-- Data records follows --
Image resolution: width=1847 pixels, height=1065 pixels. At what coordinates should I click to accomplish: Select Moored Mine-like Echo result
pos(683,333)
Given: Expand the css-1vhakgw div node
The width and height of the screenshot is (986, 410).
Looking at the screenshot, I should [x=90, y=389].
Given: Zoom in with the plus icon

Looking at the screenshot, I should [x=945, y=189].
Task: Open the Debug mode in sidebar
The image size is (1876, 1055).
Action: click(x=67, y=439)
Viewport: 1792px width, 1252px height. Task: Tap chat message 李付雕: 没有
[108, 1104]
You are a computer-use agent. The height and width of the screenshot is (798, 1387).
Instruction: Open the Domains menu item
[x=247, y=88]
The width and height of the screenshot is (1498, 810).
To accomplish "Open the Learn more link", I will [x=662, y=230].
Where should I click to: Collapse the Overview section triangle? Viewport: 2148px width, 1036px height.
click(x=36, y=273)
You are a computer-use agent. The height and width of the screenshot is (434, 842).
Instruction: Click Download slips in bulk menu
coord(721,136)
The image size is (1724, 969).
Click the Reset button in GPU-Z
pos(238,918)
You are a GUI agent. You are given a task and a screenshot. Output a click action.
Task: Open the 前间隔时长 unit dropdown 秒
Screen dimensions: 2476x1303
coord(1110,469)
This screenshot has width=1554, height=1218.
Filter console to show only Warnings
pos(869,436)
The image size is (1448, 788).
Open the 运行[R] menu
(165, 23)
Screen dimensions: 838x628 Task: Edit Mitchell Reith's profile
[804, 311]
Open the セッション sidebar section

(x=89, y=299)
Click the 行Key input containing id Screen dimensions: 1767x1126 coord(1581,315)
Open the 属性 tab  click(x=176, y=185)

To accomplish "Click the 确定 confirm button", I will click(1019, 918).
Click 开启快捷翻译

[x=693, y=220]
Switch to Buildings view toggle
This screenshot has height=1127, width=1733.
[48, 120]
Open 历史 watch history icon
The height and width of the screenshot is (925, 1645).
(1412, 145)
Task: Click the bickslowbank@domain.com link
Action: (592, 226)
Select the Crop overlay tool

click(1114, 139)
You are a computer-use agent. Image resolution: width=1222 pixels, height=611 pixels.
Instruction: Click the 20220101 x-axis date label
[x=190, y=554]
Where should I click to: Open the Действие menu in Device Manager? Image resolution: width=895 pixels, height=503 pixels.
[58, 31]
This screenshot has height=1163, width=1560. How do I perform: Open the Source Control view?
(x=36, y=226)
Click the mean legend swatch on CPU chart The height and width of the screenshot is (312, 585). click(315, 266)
-- Data records concluded --
■ **Task details**
Across the entries, state how many lines contain "agent", giving the number only.

■ **Result below**
4